Улыбка Хатшепсут стала шире; её голос задрожал от ожидания.
— Я ждала твоего визита. Хочу показать тебе мой ответ, а не высказать его словами. Я созвала всех благородных Египта, чтобы они были свидетелями этого... Иди сюда; встань рядом с троном.
Когда Футайи занял указанное ему место, она коротко кивнула Сенмуту, который подал знак распорядителю двора. Тут же открылась дверь в стене; торопливо вошли двое слуг с огромным полотняным покрывалом и расстелили его на полу у возвышения. Затем в зале появилась процессия рабов, каждый из которых нёс на плече корзину с кожаной подкладкой. Эти корзины служили мерами для зерна, но на покрывало посыпалось не зерно, а золотые и серебряные браслеты из сокровищницы.

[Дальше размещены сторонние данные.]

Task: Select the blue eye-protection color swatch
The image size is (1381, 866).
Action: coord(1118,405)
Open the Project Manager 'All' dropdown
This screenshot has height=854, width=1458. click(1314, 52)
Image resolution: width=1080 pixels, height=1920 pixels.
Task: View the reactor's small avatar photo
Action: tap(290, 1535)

— Смотри! — Громкий голос Хатшепсут перекрыл звон металла. — Пусть все смотрят, как щедра рука Моего Величества, когда она вручает дары моему богу-отцу! Ни один царь со времён Ра не приносил такого дара, которому не будет равных в Обеих Землях!

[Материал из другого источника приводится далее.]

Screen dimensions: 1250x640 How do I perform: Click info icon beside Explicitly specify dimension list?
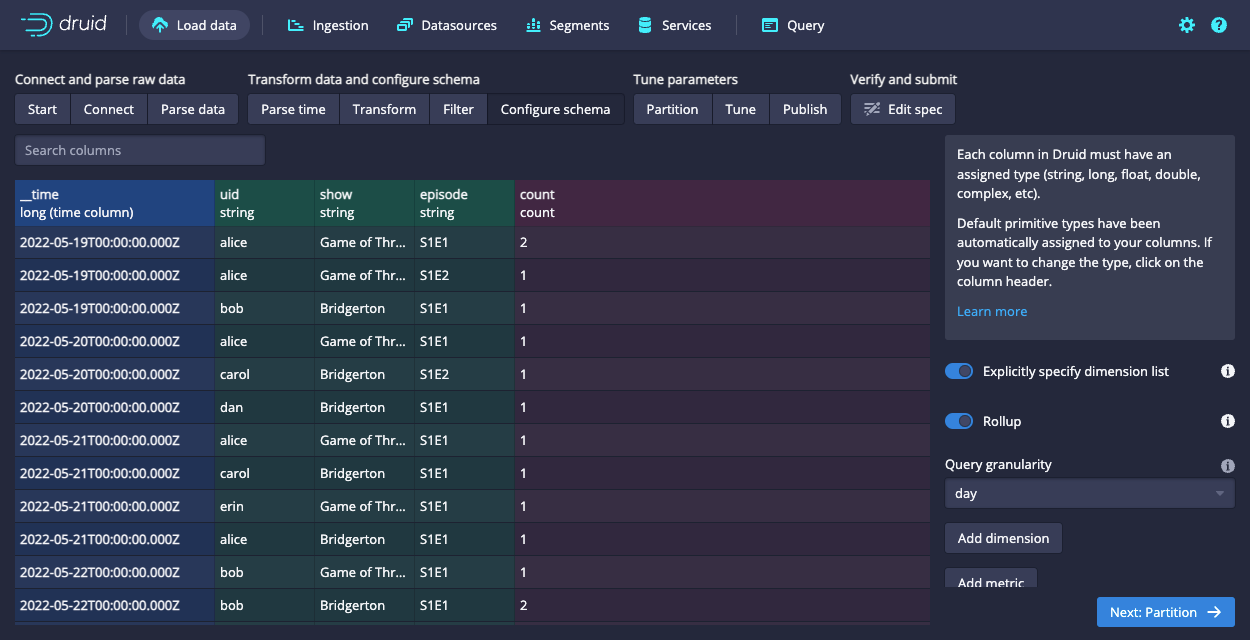[x=1228, y=371]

В зал один за другим входили рабы, высыпали содержимое корзин на покрывало и уходили за новой данью. Даже у богатейшего из царедворцев отвисла челюсть, а Хатшепсут сидела на троне трепещущая, вцепившаяся в золотые подлокотники; её глаза сверкали от возбуждения, а губы, на которых застыла безмятежная улыбка, время от времени невольно подрагивали. Лишь когда на покрывало высыпалось с сотню четвериков[143], она распорядилась перекрыть золотой поток. Даже Футайи потерял дар речи от щедрости Ма-ке-Ра. Естественно, когда на месте снесённых колонн наконец выросли эти обелиски, Египет увидел зрелище, равного которому не было в мире.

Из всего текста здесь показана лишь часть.